FromChristopher Reimer <christopher_reimer@icloud.com>
Date2016-05-07 15:01 -0700
SubjectRe: Pylint prefers list comprehension over filter...
Message-ID<mailman.479.1462658486.32212.python-list@python.org>
On 5/7/2016 2:22 PM, Chris Angelico wrote:
> On Sun, May 8, 2016 at 5:17 AM, Christopher Reimer
> <christopher_reimer@icloud.com> wrote:
>> Since the code I'm working on is resume fodder (i.e., "Yes, I code in 
>> Python! Check out my chess engine code on GitHub!"), I want it to be 
>> as Pythonic and PEP8-compliant as possible. That includes scoring 
>> 10/10 with pylint. Never know when an asshat hiring manager would 
>> reject my resume out of hand because my code fell short with pylint. 
>> For my purposes, I'm using the list comprehension over filter to keep 
>> pylint happy. 
> Wrong thinking. Make it Pythonic - but don't concern yourself with
> pylint's final score. Read pylint's output and learn from it, but
> don't treat a 10/10 score as the ultimate in ratings, because it just
> isn't.

**TASK GOAL**
Resume the mailing-list message about pylint scores and list comprehensions from the point where it stops. The records that follow are not needed for this exercise.

**PROVIDED RECORDS**
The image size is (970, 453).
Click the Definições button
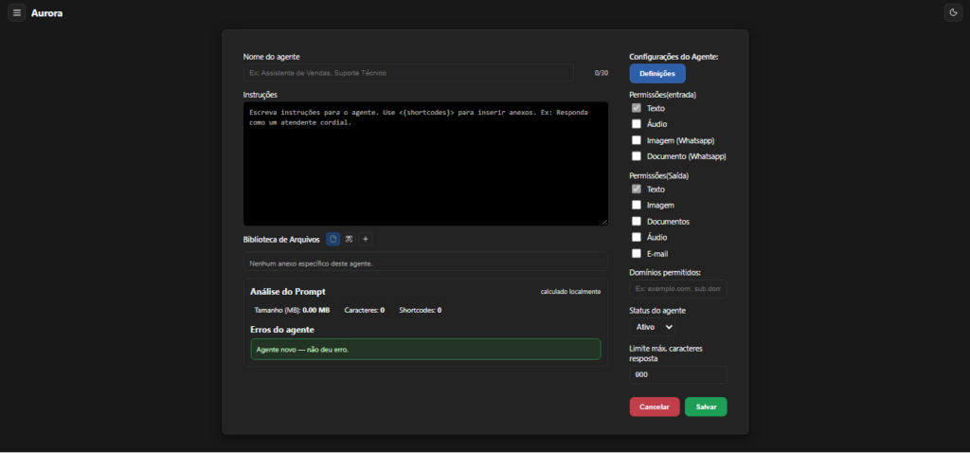click(656, 74)
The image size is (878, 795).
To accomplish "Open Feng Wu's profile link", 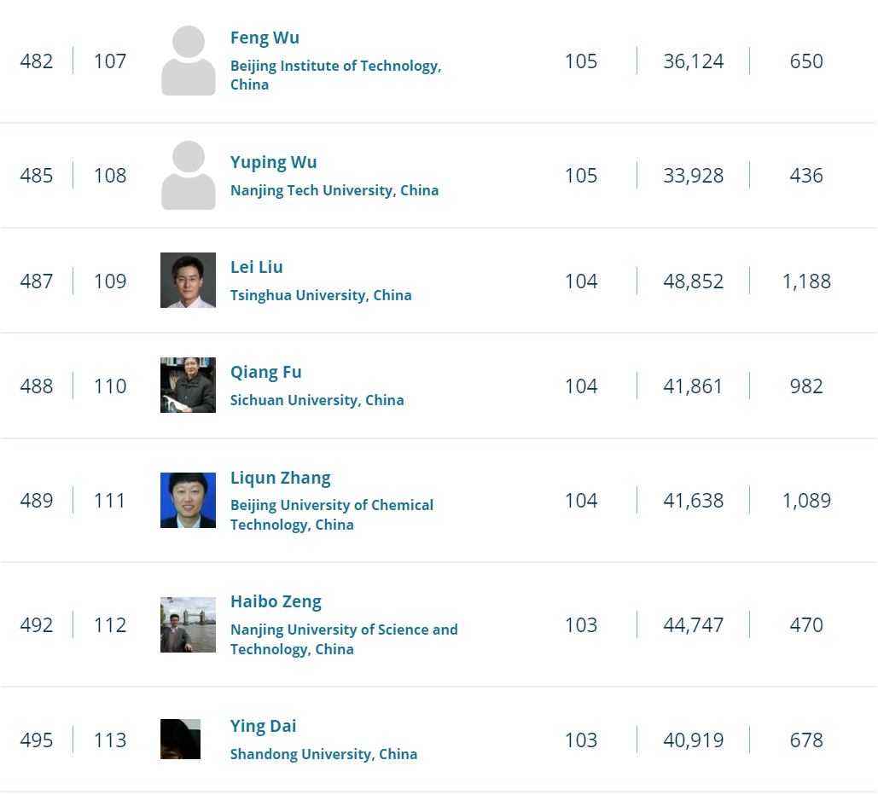I will coord(265,38).
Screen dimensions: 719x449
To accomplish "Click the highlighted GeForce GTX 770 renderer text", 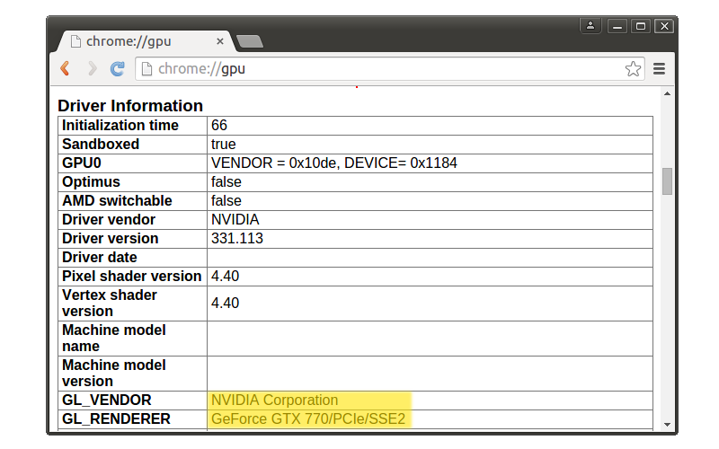I will [x=308, y=418].
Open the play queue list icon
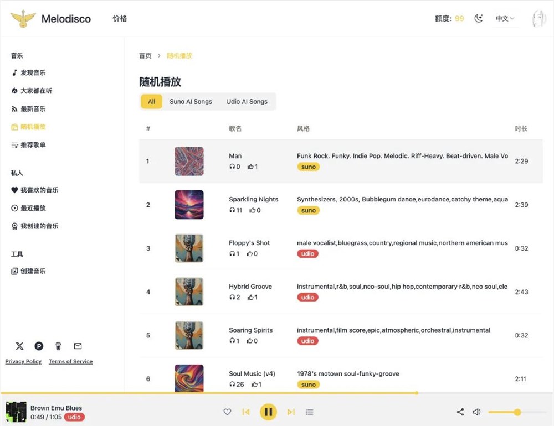554x426 pixels. [x=310, y=412]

**OUTPUT FOR THIS TASK**
I agree with that in principle. But...
> Also, be sure you read this part of PEP 8:
>
> https://www.python.org/dev/peps/pep-0008/#a-foolish-consistency-is-the-hobgoblin-of-little-minds
Recruiters and hiring managers *are* hobgoblins with with little minds. 
And definitely not PEP8-complaint. :)

When I was out of work for two years (2009-10), underemployed for six 
months (working 20 hours per month), and filed for Chapter Seven 
bankruptcy in 2011, I  only had 20 job interviews during that time. That 
was a learning experience. I did everything possible to present myself 
and my resume as perfectly as possible. When I had another bout of 
unemployment that lasted eight months (2013-14), I had 60 job interviews 
and three job offers to pick from at the end. Of course, that was for IT 
support contracts. Maybe programming jobs will have fewer hobgoblins.

Thank you,

Chris R.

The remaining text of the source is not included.